No Metaphor Here: The WalMartization of Public Education

Although the more overtly political spending of the Koch brothers has received much more attention, the Walton Family Foundation has, not surprisingly, been one of the major supporters of right-wing think tanks and public-policy experiments. Long a major donor to the American Enterprise Institute for Public Policy Research and the Thomas B. Fordham Institute, the Walton Family Foundation has also become the major source of private funding supporting the development of charter-school alternatives to public schools, contributing more than $1 billion to charter schools over the past decade. Nationwide, more than one-quarter of the new charter schools have received “start-up” grants from the Walton Family Foundation. In the April 25, 2014, issue of the New York Times, Motoko Rich reveals these facts, among many others, about the Walton Family Foundation’s funding of what amounts to extensive Far-Right social engineering. [The full article is available at: http://www.nytimes.com/2014/04/26/us/a-walmart-fortune-spreading-charter-schools.html.]

This funding has insured that some of the charter schools have been tremendously successful—for instance, the four schools operated by D.C. Prep in the nation’s capital. But studies are now providing much concrete evidence that there is a very substantial gap between the performance of the most successful and selective charter schools–typically highlighted in materials promoting charter schools–and the majority of the charter schools, which are operated by for-profit corporations rather than by non-profit foundations. These would include most of the charter schools that now educate about half of the students in Washington, D.C. (There is a parallel, here, in the advertising for on-line for-profit universities, which typically features already successful professionals seeking additional credentials though those students are hardly typical of the majority of students at those institutions, who are seeking certificates and associate degrees.)

The Walton Family Foundation funds not just the charter schools themselves but activist groups that promote charter schools at the expense of public schools. For instance, when the Chicago School District recently created a furor with the announcement of plans to close 50 public schools, the Walton Family Foundation provided almost a half-million dollars in grants to support community meetings at which the closures could be justified and charter-school alternatives could be promoted.

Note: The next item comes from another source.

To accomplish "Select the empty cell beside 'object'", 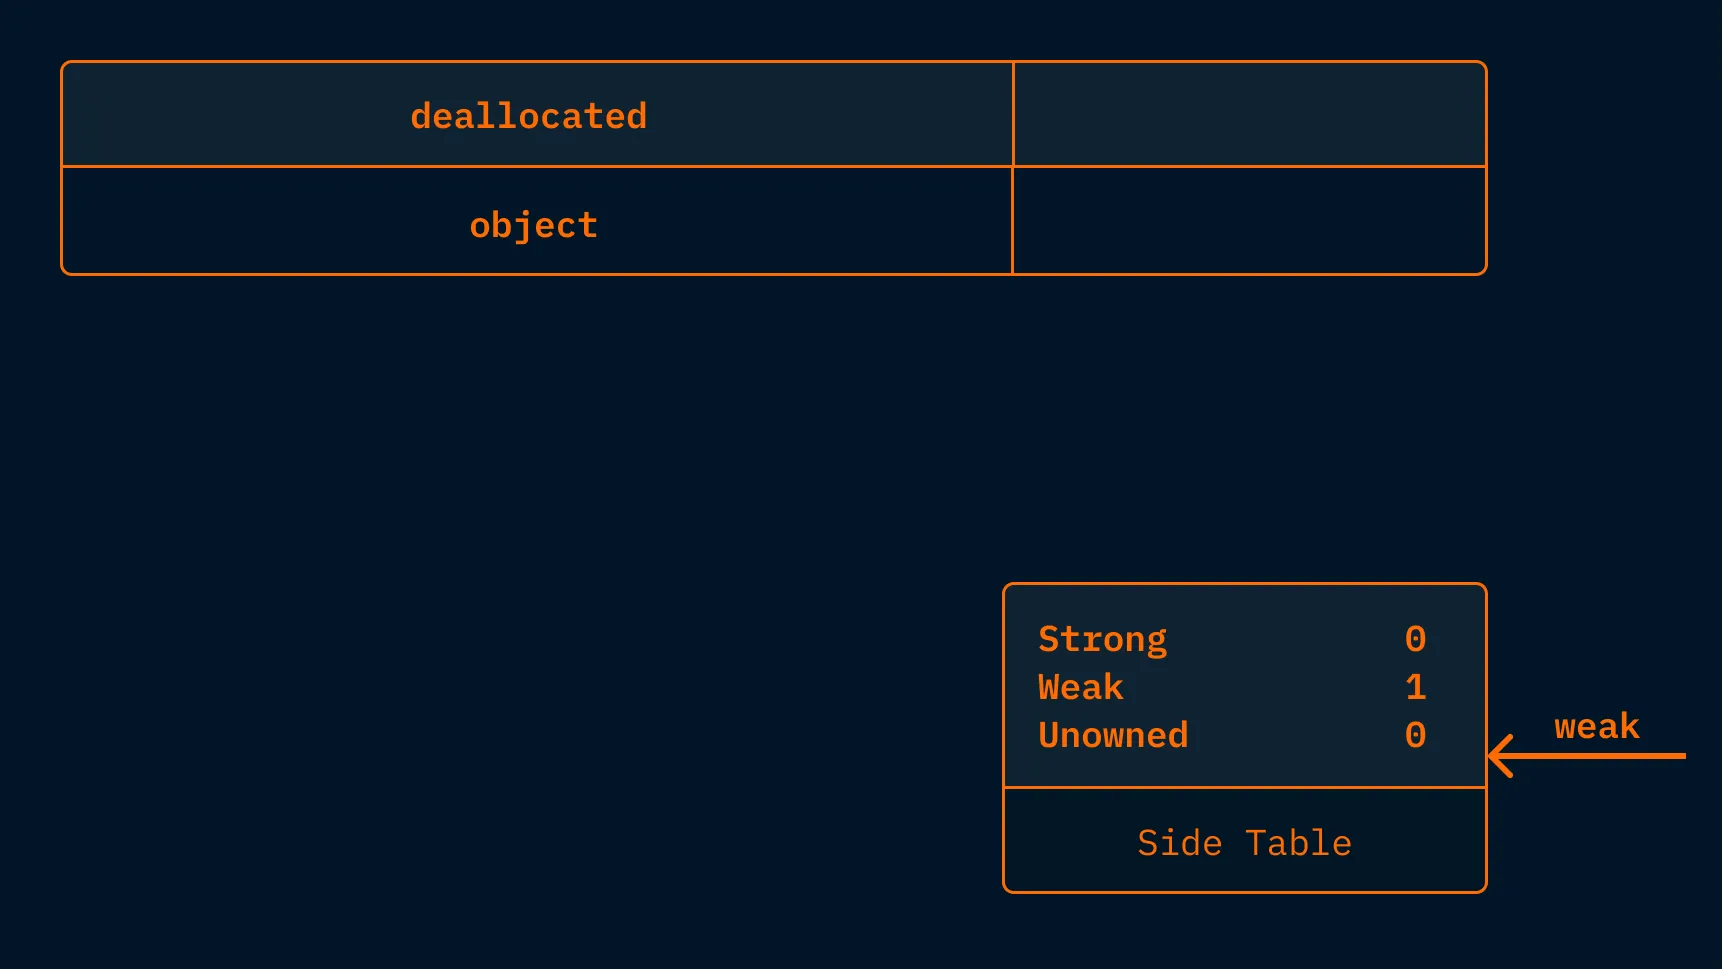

And in case there is any doubt about the broader agenda that the Walton Family Foundation is promoting, its “education program officer” was previously employed by the American Legislative Exchange Council.

Indeed, the Walton Family Foundation is providing financial support for everything from training teachers to staff charter schools to promoting research that justifies the privatization of public education. The Walton Family Foundation is the largest private donor to Teach for America, which now places about a third of its corps members in charter schools. And the Foundation funds a research institute at the University of Arkansas that is dedicated to scholarship supporting the concepts of charter schools, school vouchers, and other mechanisms for privatizing public education.

Critics of the Walton Family Foundation have compared its strategies to promote charter schools and the impact on public schools to those employed by WalMart superstores and their impact on the communities in which they are located. Kevin G. Welner, director of the National Education Policy Center at University of Colorado in Boulder, provides this succinct assessment: “’When lots of charter schools open up, it’s like a new Walmart store moving in. You could look at it and say, “Well, the schools in a community are losing families because of healthy competition the same way that the hardware store is losing customers because of healthy competition.” But that doesn’t take into account the long-term harms to the community, which are probably greater than any short-term benefit.’”

The Walton Foundation has also provided substantial funding to New Leaders for New Schools, ostensibly a more politically centrist organization. But it is worth noting that New Leaders for New Schools is headed by John Schnur, a former advisor to Arne Duncan, who as Secretary of Education has pursued all sorts of initiatives directly or indirectly leading to increased privatization of public education. So, in this context, “center” and “right” are, in many respects, distinctions without much substantive difference. And that’s why this Department of Education is such a profound disappointment—because it has failed to provide a progressive alternative to the mindset that privatization and corporatization are somehow good for public education.